20.04.2021-20.05.2021, Berlin. Artistic intervention on billboards at U1 Kottbusser Tor subway station (Kreuzberg - Berlin)

The Südstellium project was selected by the Project Funding Friedrichshain-Kreuzberg 2020-21 and supported by the cultural and artistic state funding of the city of Berlin.

For Galery Weekend Berlin, three Berlin-based Brazilian artists occupied billboards in the U1 subway in collaboration with artists in Brazil.

With SÜDSTELLIUM, the artists Ana Hupe, Barbara Marcel and Matheus Rocha Pitta initiated an exciting cooperation with Brazil and opened up Berlin's urban space for an unusual artistic intervention. The exhibition project Südstellium included artistic interventions on three subway boards located at the U1 Kottbusser Tor subway station and started at Gallery Weekend Berlin. Berlin-based artists Ana Hupe, Barbara Marcel and Matheus Rocha Pitta rented the platform boards for 20 days to deliver messages from the skies of the global south that are not so evident from Berlin. A stellium is a collection of stars or celestial bodies; the term southern stellium is an invention that uses terms from astronomy, astrology, and geopolitics. As a poetic invention, SÜDSTELLIUM is a forward-looking rather than a descriptive term: when we look up at the sky, we project our earthly concerns onto it, for example, by attributing figures as constellations.
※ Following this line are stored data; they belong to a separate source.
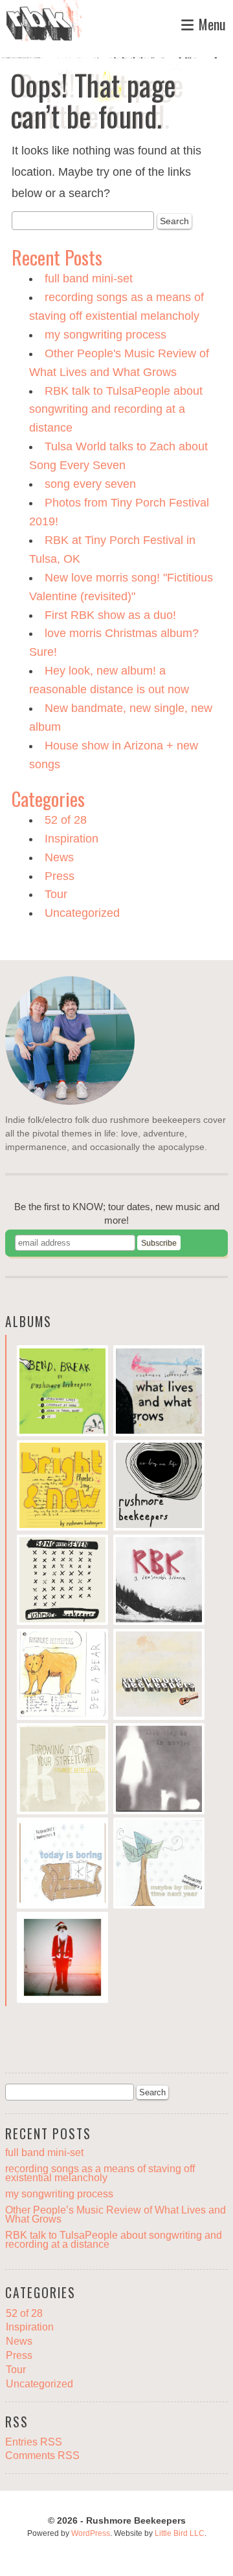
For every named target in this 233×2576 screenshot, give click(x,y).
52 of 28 (66, 819)
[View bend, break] (62, 1392)
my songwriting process (105, 334)
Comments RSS (42, 2455)
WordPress (90, 2533)
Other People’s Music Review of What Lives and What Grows (115, 2214)
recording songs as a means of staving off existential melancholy (100, 2173)
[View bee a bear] (62, 1676)
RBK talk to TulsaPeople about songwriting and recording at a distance (116, 409)
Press (59, 876)
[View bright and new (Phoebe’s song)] (62, 1487)
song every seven (90, 483)
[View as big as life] (159, 1487)
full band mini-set (89, 278)
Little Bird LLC (180, 2533)
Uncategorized (82, 912)
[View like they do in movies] (159, 1770)
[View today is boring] (62, 1864)
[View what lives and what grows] (159, 1392)
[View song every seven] (62, 1581)
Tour (56, 894)
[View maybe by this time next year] (159, 1864)
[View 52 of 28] (159, 1676)
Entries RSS (33, 2441)
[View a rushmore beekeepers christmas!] (62, 1959)
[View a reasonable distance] (159, 1581)
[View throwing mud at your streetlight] (62, 1770)
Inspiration (71, 838)
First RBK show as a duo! (110, 615)
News (59, 857)
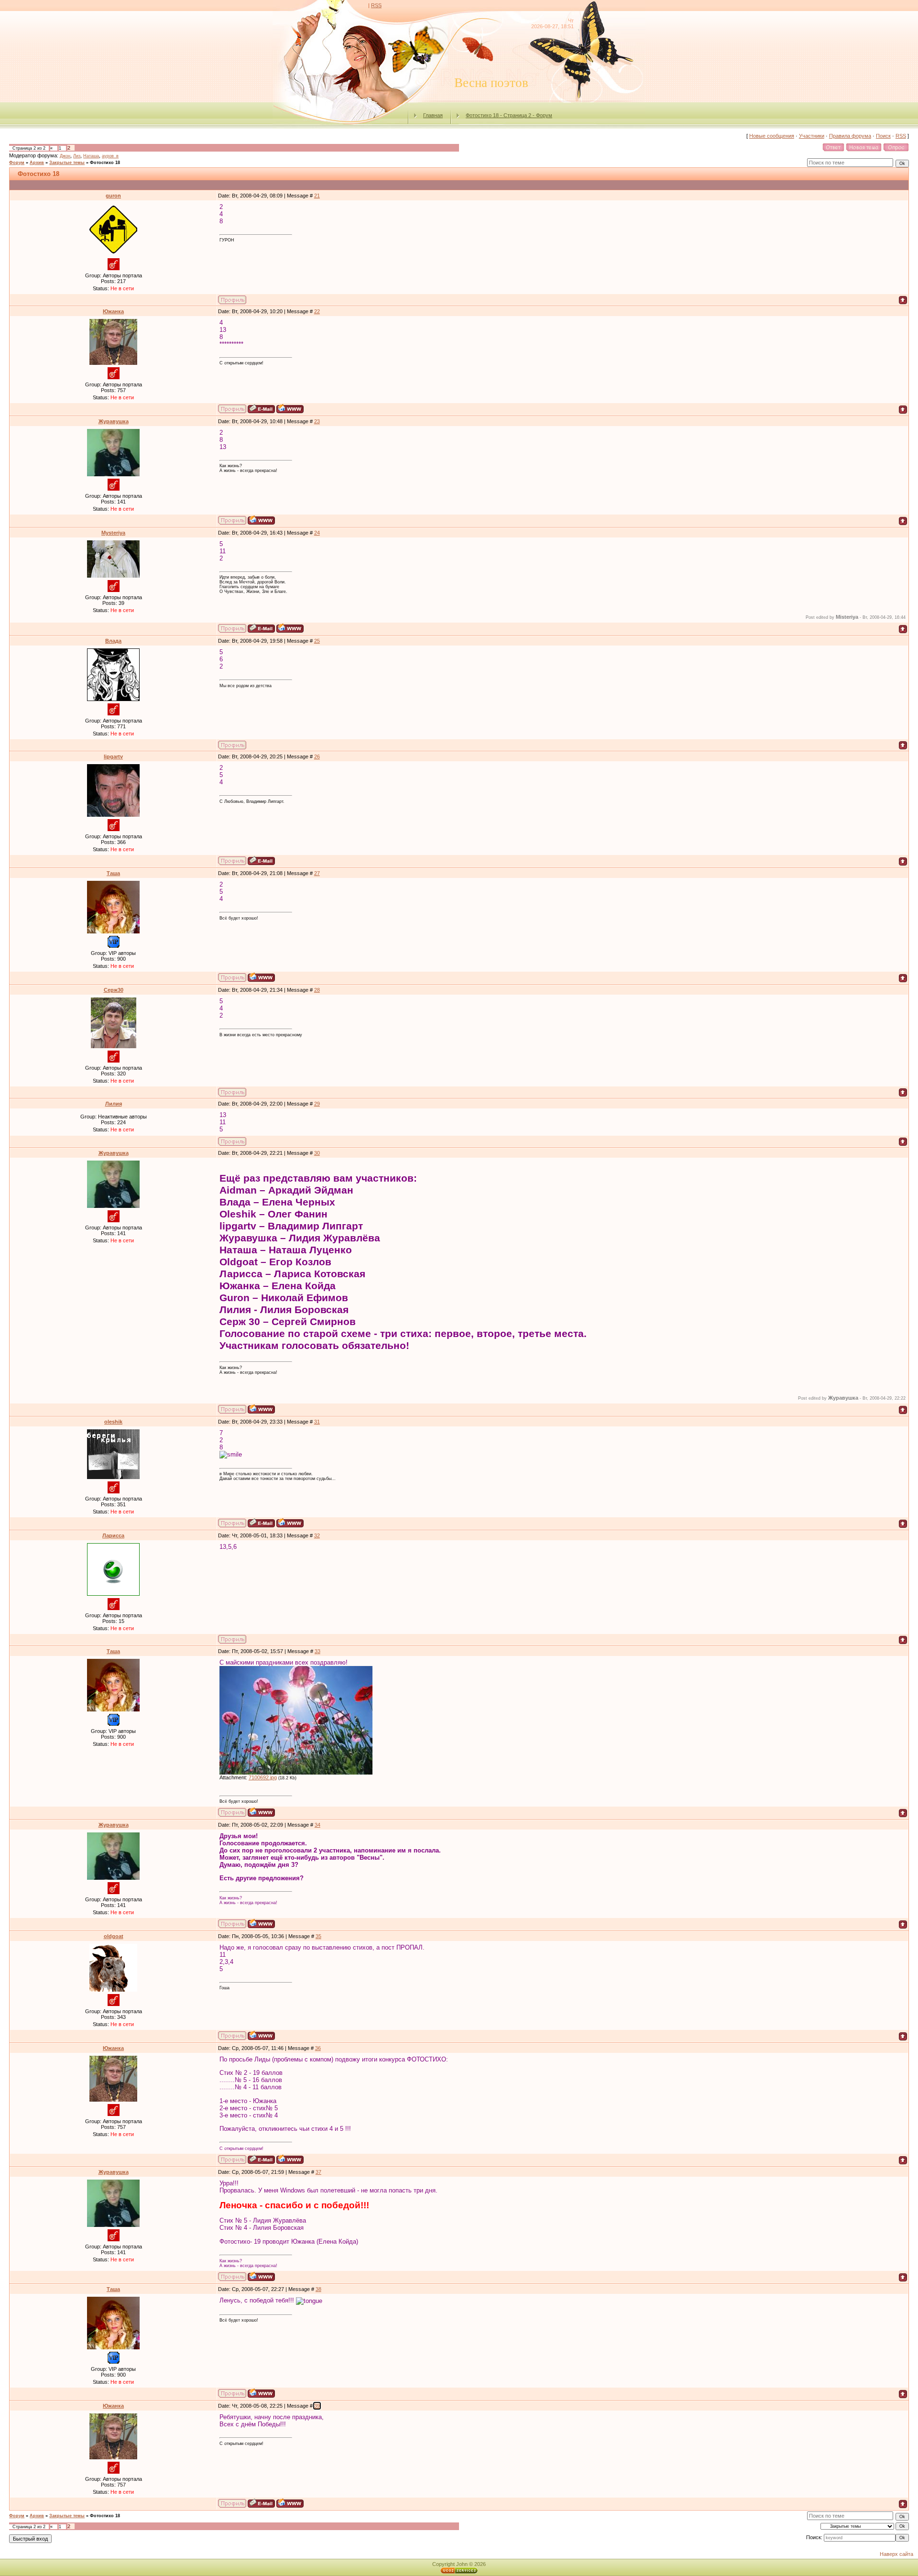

The collaborations proposed by SÜDSTELLIUM reveal, through art, pieces of the current situation of remote territories. The idea of how the first image of the black hole was achieved in April 2019 guided the concept of these artistic dialogues. Six astronomical observatories, each located in a different country, were aligned and took a picture each of a frame of the black hole. Hundreds of terabytes were generated and brought in HDs to a lab in Germany, where the pieces were bonded together to form a whole picture of this cosmological phenomenon. The mysterious object described by Einstein in 1916 was made accessible for the first time to our eyes. Until then, it only existed on a theoretical plane. Given its distance from the Earth, it would be necessary to capture its image with a lens of the same diameter as our planet. However, through an orchestration of seven telescopes around the globe, an image of its evidence was finally possible. This discovery is taken by SÜDSTELLIUM as a paradigma of the power of collaboration and producing alliances. We all look at the same sky, of course using different lenses, but still we have something that unites us all, possibly common horizons.